Loredan Bernutty | Interactiva Networks do Brasil e Bernutty Technology

Por Loredan Bernutty — CEO da Interactiva Networks do Brasil e Bernutty Technology
Há uma narrativa equivocada que insiste em circular nos corredores do setor de TI brasileiro: a de que a transformação digital no Nordeste é lenta, periférica, secundária. Os números dizem o contrário, e quem está no chão do mercado sabe isso há anos.

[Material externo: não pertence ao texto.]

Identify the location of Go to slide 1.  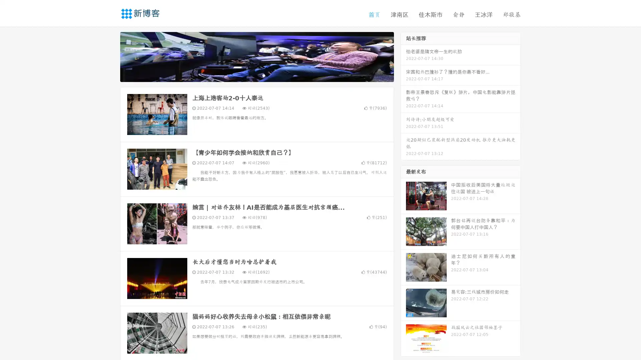
(250, 75).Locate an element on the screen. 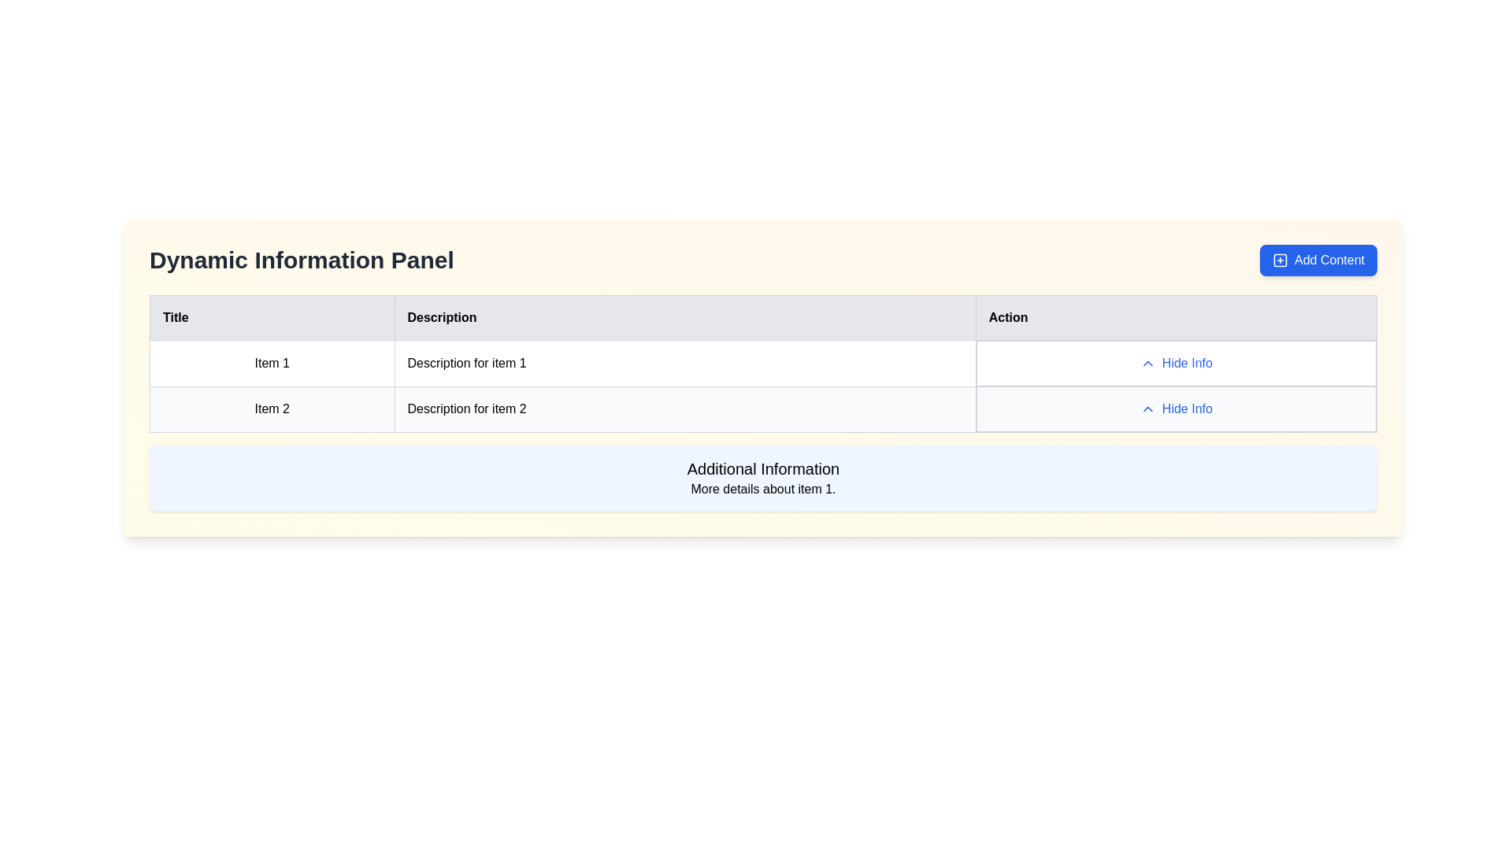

O Brasil investiu US$ 90 bilhões em tecnologia da informação e comunicação em 2024, crescimento de 14% sobre o ano anterior, superando a média global de 10,8%, segundo dados da IDC compilados pela ABES. O Nordeste respondeu por 11,8% desse volume — e esse percentual está crescendo. Em 2025, a região registrou variação positiva de 8,3% no faturamento das PMEs, empatando tecnicamente com o Sul como a região de maior crescimento no país. Não é coincidência: é o reflexo de um mercado que amadureceu e passou a entender que tecnologia não é custo, é competitividade.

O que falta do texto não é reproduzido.